Lumbar interspinous space insertions.
Uncomfortable but important topics such as medical malpractice and controversial issues such as management problems related to cauda equina syndrome (CES) are not spared either and meaningful foundational information is provided to the benefit of the greater public as well as individual practitioners. For instance, the universal problem of not bringing patients with potential CES to the attention of actual clinical decision makers in a timely fashion is a rather ubiquitous one around the world and this report offers real metrics for improvement (chapter 3.1).

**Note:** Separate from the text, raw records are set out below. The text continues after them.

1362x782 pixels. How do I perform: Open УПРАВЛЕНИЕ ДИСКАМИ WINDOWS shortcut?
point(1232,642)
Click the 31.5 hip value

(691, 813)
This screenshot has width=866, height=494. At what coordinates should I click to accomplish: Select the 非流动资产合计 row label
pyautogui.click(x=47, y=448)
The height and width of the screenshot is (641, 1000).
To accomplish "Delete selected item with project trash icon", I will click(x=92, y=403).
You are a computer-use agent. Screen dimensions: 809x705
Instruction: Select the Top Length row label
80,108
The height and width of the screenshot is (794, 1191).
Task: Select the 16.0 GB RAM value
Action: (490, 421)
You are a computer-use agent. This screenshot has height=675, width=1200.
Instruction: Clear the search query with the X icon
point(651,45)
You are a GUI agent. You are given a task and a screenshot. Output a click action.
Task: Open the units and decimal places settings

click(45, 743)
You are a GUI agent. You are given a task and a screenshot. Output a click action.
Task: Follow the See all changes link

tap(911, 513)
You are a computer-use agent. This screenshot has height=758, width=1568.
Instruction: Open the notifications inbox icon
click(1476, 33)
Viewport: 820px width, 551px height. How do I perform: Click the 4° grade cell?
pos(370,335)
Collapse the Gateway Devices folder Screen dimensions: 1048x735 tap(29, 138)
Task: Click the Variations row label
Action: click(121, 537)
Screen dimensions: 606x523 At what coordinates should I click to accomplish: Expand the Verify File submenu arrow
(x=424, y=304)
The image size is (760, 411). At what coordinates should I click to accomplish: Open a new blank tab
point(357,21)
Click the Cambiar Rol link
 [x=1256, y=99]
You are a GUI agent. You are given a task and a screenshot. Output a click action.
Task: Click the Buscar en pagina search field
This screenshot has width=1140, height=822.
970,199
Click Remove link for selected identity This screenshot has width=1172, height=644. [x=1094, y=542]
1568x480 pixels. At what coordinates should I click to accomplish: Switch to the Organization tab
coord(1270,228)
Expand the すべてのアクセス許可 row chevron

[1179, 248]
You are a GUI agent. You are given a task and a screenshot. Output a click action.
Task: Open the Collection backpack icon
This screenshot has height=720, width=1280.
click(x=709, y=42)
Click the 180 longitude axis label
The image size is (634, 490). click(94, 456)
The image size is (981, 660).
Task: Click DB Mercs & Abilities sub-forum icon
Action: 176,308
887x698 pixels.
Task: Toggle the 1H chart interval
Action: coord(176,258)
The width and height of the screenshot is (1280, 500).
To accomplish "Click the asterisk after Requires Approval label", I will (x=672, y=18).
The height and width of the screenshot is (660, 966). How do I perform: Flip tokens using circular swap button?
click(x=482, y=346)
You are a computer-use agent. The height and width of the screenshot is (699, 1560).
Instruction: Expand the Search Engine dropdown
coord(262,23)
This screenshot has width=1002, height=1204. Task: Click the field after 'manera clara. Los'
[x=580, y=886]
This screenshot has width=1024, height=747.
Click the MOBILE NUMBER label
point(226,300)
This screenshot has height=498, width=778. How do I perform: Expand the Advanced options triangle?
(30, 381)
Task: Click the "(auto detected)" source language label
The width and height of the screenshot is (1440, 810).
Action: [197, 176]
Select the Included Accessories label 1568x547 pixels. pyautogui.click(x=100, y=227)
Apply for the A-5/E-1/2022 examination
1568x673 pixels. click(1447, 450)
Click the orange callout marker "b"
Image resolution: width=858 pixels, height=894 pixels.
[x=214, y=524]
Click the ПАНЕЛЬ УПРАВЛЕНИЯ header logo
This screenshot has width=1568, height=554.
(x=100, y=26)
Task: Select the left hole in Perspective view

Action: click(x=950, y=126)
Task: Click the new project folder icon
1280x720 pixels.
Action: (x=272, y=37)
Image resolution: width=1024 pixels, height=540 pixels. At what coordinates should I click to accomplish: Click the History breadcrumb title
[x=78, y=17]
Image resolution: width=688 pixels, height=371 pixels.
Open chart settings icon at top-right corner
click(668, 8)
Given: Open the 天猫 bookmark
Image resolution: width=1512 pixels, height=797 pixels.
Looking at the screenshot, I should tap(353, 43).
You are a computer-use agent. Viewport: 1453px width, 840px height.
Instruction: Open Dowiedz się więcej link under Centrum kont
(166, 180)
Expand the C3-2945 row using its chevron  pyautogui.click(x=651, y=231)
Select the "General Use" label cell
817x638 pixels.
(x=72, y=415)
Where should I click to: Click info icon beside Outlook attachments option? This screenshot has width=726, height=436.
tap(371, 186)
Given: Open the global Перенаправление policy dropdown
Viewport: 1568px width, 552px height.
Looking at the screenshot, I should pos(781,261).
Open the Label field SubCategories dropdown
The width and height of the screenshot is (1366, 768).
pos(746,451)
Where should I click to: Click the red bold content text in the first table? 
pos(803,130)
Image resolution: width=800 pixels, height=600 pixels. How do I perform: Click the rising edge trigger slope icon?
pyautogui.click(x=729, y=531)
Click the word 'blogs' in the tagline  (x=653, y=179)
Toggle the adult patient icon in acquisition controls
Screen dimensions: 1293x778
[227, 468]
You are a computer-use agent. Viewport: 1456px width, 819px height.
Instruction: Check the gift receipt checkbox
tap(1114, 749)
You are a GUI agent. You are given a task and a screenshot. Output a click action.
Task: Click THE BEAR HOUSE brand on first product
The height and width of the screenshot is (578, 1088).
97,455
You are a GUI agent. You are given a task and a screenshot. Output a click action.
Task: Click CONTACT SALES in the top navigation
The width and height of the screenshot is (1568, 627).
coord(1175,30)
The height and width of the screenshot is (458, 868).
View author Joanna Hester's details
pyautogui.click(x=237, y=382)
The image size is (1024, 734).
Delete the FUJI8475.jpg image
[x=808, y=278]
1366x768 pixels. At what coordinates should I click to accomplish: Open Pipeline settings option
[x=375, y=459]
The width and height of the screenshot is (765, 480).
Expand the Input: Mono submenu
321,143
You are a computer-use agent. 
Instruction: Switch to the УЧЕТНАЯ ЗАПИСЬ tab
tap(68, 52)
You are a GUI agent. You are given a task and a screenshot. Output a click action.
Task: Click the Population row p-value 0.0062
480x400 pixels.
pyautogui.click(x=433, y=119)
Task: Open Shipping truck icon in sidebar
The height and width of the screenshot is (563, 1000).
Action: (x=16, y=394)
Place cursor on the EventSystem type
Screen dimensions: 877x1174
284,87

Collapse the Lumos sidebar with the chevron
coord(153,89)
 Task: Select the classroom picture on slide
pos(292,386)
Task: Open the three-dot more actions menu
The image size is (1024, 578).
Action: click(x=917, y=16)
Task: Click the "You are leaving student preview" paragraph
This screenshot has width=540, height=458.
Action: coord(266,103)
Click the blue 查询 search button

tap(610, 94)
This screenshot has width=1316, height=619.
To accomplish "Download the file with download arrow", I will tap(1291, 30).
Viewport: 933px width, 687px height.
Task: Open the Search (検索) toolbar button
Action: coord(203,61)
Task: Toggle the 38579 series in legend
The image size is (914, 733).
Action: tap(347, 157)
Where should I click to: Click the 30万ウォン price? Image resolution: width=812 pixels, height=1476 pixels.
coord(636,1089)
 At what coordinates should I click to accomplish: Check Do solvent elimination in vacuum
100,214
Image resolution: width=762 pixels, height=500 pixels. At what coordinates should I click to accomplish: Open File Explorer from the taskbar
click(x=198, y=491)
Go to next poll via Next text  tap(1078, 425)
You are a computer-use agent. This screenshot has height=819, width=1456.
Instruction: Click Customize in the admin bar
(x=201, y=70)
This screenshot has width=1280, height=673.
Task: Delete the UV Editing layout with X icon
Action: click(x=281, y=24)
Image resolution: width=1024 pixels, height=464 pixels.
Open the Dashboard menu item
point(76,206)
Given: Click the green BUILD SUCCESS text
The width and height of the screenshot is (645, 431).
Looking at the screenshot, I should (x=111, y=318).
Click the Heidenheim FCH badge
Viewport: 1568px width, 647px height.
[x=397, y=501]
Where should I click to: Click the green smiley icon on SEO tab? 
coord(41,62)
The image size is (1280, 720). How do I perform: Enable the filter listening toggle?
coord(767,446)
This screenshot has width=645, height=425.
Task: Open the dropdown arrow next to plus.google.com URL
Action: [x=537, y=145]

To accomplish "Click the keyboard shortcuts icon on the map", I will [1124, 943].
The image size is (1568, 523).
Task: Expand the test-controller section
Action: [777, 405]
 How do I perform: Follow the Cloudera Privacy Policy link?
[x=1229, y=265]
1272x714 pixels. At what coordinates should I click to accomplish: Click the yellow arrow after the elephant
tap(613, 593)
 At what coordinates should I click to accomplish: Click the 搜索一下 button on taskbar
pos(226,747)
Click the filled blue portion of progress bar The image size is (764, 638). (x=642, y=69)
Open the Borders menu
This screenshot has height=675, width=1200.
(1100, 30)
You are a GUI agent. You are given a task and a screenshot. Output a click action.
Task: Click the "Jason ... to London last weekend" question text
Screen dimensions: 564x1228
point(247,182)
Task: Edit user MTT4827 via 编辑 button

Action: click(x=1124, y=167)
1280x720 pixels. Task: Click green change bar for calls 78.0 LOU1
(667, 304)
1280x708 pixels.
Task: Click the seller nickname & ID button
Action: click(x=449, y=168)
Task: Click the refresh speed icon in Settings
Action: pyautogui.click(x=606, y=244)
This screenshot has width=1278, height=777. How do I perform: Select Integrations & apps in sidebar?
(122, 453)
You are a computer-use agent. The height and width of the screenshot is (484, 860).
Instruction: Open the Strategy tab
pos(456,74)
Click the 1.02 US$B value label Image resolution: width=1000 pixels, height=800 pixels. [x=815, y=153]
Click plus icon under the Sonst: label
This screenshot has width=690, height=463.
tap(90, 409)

The profound cost of medical malpractice litigation (£535.5 million in 2012-2017 with an average of 200 claims/year) for a relatively small country of 66.04 million (2017 data) not known for being a litigious hotbed provides valuable data for health care economists and politicians as well and may provide interesting longitudinal and cross-cultural comparison as an often overlooked aspect of health care delivery cost (chapter12).
Of course, the space for this editorial is not large enough to do the “GIRFT” effort justice. Therefore, an individual deeper dive by our Global Spine Journal readership from around the world is recommended as it may provide an impetus for individual comparative references (ie, spine surgery infection rates, length of stay for larger spine reconstructions, and day surgery rates for smaller procedures) and challenge all of us to look system-wide into the time to surgery for spine trauma patients and look into long overdue reference values for spinal cord injury care (Figure 2).

Variations across SCI centers in England.
Perhaps most important, this report illuminates cardinal issues such as practice variations (they are dramatic) with helpful background data, and it makes strong supporting arguments in favor of minimum case numbers for major complex spine surgeries (they do seem to matter) and strongly supports creation of national and/or regional spine registries.
Concrete actionable items, such as creation of more dedicated spinal cord injury beds and implementation of best practices guidelines for short-stay surgeries and an inventory for operational definitions will directly promote more actual value-oriented surgery determinations to be made.
Hopefully more state, regional, and national efforts will take the initiative to follow suit the GIRFT effort undertaken in the United Kingdom and allow actual practicing colleague to gather and analyze big data rather than having some remote government or administrative entity exert a controlling function on care apportionment. For us who have been fortunate enough to be entrusted with spine care, our uniting goal around the world is the same: to improve and promote ethical and motivated spine surgery to the benefit of our patients and to continuously strive to do better. Being on the forefront of the biggest breakthrough in spine technology—meaningful big data gathering and interpretation—is therefore Our challenge, so that we all may Get It Right the First Time.